Sidenote of relevance if you notice something odd about the fuel injector duty cycle graph. The IDC plot is only sampling at 1hz (one sample every second). I didn’t think that I would be writing this at the time when I was tuning the car, and as it turned out, the IDC sample rate was very low. For the purposes of this we will just assume that the IDC is somewhere around 80-90 percent.

So, now we know that the Fuel Injector Duty cycle is around 80% at peak power / rpm. This number alone tells us nothing. We need to know the amount of volume that the injector will pass at 80% duty cycle. Luckily for us, these are awesome injectors, from an awesome company, that publishes plenty of info about them.

id2000_data

These injectors are classified as 2000cc / minute, nominal flow. For those of you not familiar with the metric system, that means that at 100% duty cycle, these are advertised as being able to pass 2 liters of fluid in one minute. Pretty significant.

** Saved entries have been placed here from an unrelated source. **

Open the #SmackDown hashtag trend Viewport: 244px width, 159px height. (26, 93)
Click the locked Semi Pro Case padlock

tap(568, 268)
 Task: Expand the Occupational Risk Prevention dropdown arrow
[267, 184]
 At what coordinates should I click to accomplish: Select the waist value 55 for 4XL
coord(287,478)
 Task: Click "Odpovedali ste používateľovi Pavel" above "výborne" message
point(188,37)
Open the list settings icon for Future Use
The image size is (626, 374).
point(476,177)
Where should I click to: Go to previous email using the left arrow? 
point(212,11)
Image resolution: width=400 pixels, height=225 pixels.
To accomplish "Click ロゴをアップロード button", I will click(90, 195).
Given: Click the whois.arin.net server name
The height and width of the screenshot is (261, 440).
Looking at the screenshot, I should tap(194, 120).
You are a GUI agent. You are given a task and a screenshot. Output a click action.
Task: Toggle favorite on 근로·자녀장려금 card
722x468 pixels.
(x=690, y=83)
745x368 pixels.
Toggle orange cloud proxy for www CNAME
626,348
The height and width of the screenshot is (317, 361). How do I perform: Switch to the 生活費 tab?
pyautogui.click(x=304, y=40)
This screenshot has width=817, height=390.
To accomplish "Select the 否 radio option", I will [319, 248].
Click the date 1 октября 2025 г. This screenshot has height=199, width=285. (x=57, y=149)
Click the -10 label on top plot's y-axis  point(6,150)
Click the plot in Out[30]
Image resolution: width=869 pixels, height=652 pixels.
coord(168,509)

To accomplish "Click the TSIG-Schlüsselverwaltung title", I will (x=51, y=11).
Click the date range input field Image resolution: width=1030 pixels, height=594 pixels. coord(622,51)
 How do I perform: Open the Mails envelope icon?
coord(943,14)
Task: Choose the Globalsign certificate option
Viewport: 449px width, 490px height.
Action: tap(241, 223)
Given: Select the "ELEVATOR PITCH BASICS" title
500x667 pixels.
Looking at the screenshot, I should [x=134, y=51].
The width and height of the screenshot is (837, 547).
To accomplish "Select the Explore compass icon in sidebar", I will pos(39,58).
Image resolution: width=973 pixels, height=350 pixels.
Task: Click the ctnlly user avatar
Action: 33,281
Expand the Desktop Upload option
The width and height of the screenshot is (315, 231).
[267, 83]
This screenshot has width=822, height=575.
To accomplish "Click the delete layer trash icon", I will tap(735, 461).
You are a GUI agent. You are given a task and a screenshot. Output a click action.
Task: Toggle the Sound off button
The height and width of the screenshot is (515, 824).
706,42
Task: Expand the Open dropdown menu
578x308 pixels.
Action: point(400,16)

If you take a look at the chart, you’ll see a number of different fuel pressure values on the left hand side. This is representative of the different fuel pressures that these injectors can operate with, and the respective change it has to it’s ultimate flow characteristics (see the corresponding flow values on the right hand side). The GT-R, with these injectors, had a base pressure of approximately 55 psi. This 55 psi value corresponds to 2470cc/min of fuel flow at maximum duty cycle.

Yet another sidenote of importance. You’ll notice that the fuel pressure differential value listed in that screen shot is actually more like 51 psi. For the purposes of this example, we’ll use the 55 psi value for ease of calculation

 

Cool, right?

 

So we know that 100% injector duty cycle, at 55 psi of fuel pressure, equates to 2470cc/min of fuel flow. We’re at 80% injector duty cycle according to our graph (above). Now for some easy math.

2470cc/min * 0.8 (80% duty cycle) = 1976cc / min

We almost forgot the really fascinating part. this 1.97 Liters of fuel per minute at max power is only for ONE CYLINDER. We need to now multiply this by 6.

1976cc / min * 6 (6 cylinder engine, 1 injector for each cylinder) = 11.85 Liters of fuel every minute.

There are 3.785 liters in every gallon.

11.85 Liters of fuel consumed every minute / 3.785 liters in every gallon = 3.132 gallons consumed every minute

We can go one step further, and figure out how long it would take the car to run out of fuel on a full tank. After a quick Google search, I found that the GT-R fuel tank is a scant 19.5 gallons.

19.5 gallon fuel tank / 3.132 gallons consumed every minute = 6.22 minutes till empty

So, it would take this lucky guy a little less than 6.5 minutes to clean out his fuel tank at 7000 rpm and 40 psi of boost, with E85 fuel. If he had the set to stay in the gas for 5 minutes straight, I would give him a high five.